- **DATA SHOWN**:

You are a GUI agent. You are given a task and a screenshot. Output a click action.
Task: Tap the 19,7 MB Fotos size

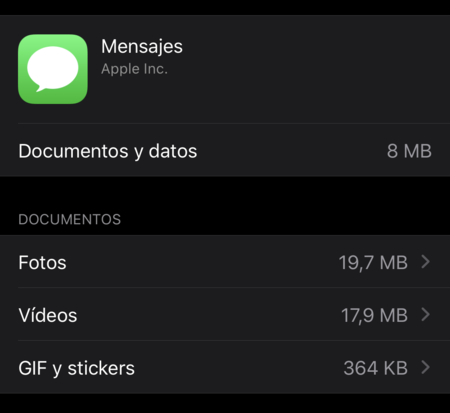(x=373, y=263)
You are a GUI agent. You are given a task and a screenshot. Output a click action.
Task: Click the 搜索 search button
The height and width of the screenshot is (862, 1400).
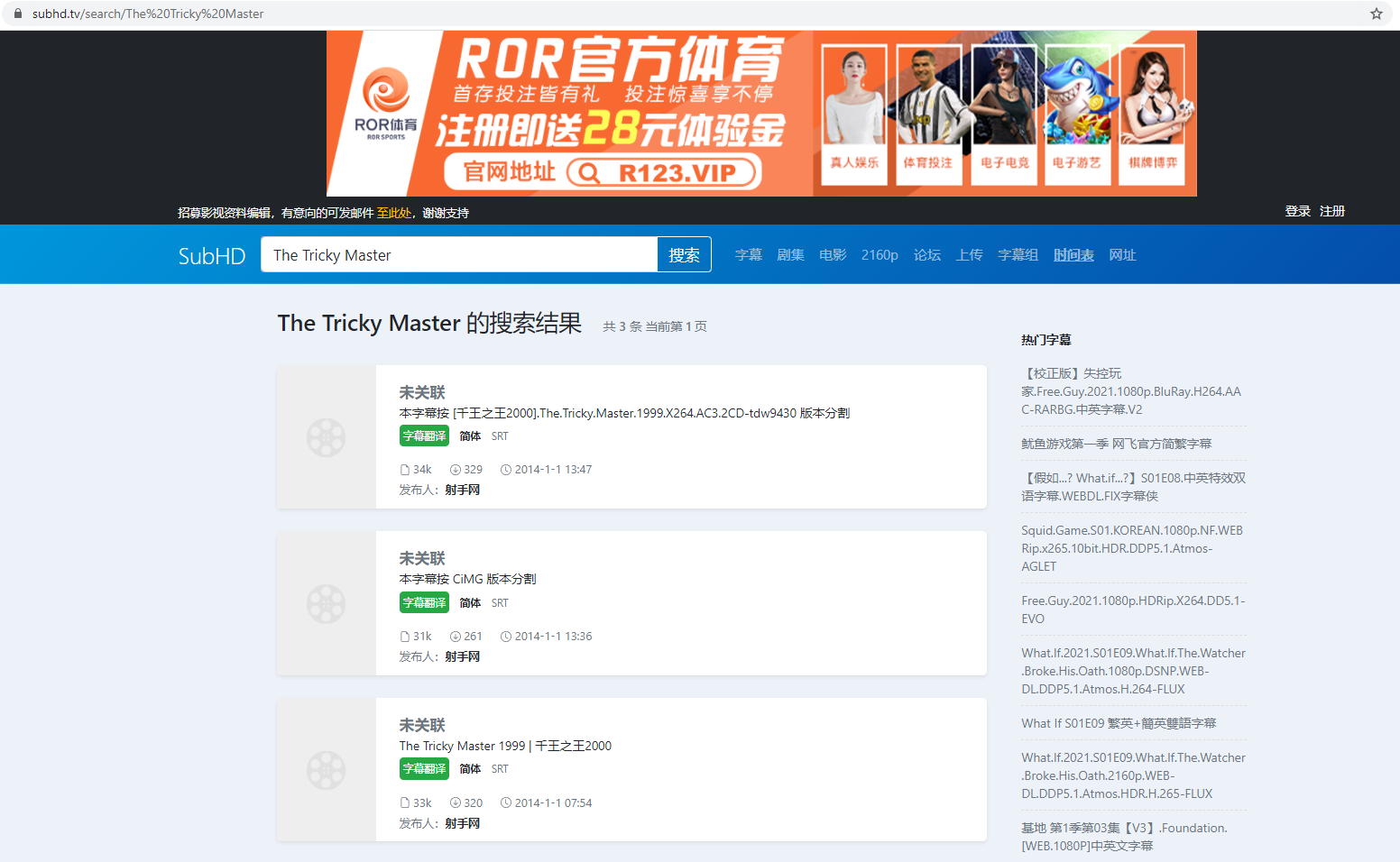click(x=684, y=254)
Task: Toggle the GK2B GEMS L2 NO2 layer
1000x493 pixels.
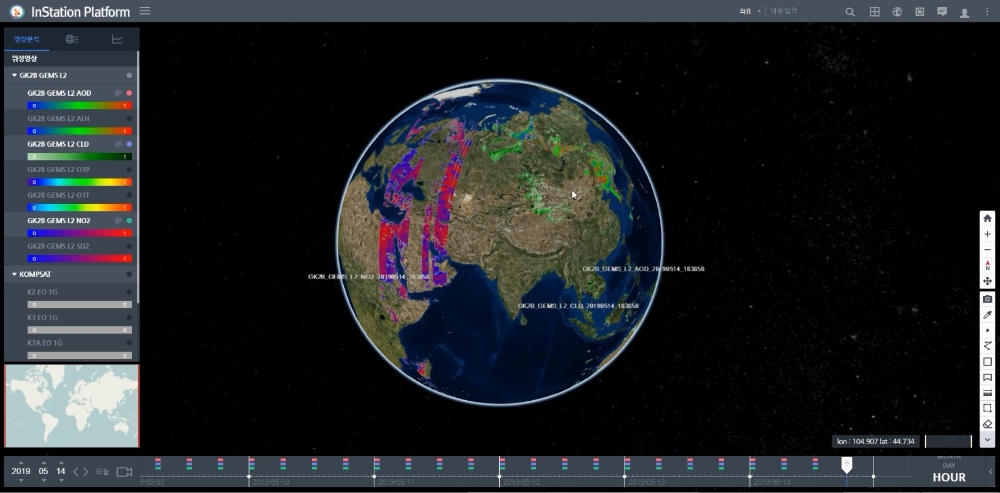Action: [x=129, y=220]
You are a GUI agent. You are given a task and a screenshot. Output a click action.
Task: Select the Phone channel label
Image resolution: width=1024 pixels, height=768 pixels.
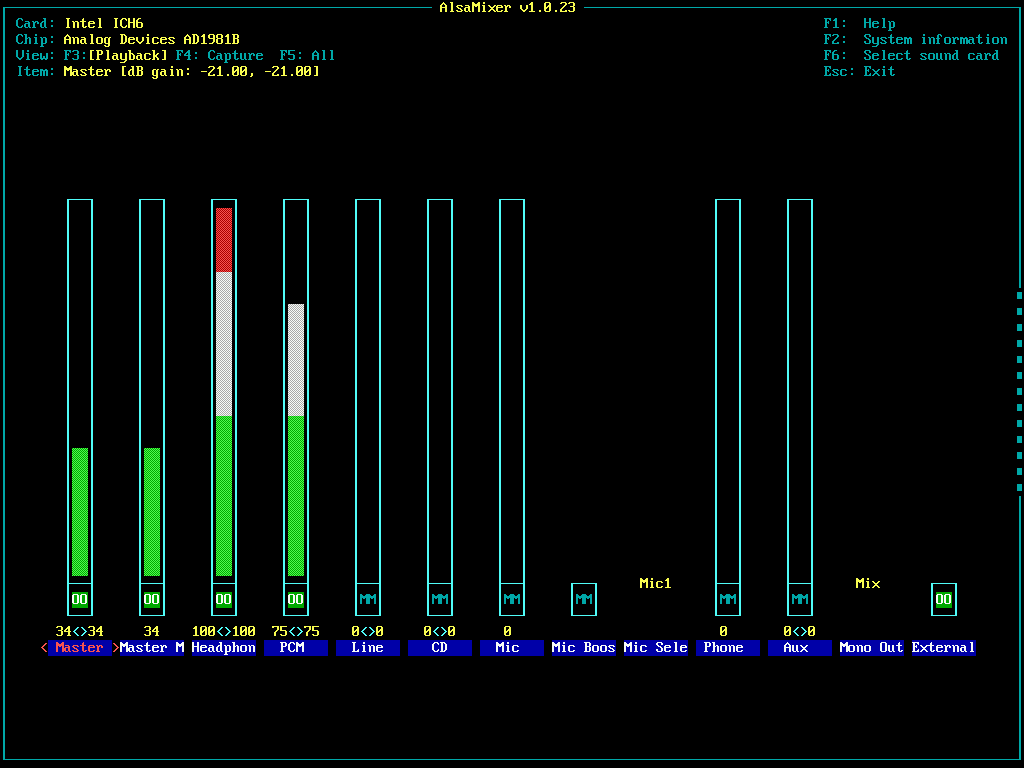pyautogui.click(x=724, y=648)
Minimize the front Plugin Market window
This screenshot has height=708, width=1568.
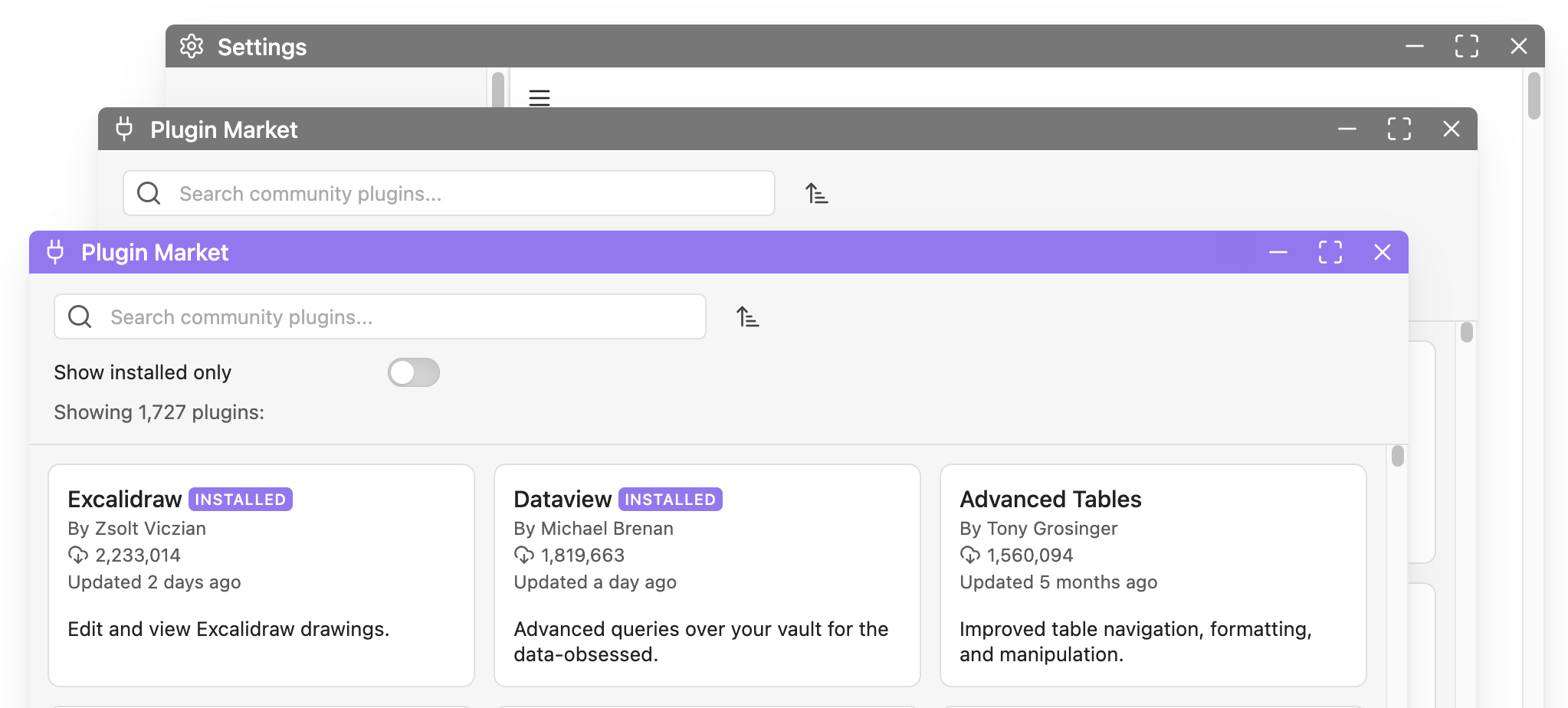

- **PROBLEM DESCRIPTION**:
Every entry above needs to be copied exactly, and no pictures go with it.

- **TASK OUTPUT**:
You are a GUI agent. You are given a task and a screenshot. Output a click action.
Task: Tap the 19,7 MB Fotos size

(x=373, y=263)
You are a GUI agent. You are given a task and a screenshot. Output a click action.
Task: Click the 搜索 search button
The height and width of the screenshot is (862, 1400).
click(x=684, y=254)
Task: Toggle the GK2B GEMS L2 NO2 layer
1000x493 pixels.
Action: [x=129, y=220]
You are a GUI agent. You are given a task and a screenshot. Output a click action.
Task: Select the Phone channel label
Image resolution: width=1024 pixels, height=768 pixels.
pyautogui.click(x=724, y=648)
Minimize the front Plugin Market window
This screenshot has height=708, width=1568.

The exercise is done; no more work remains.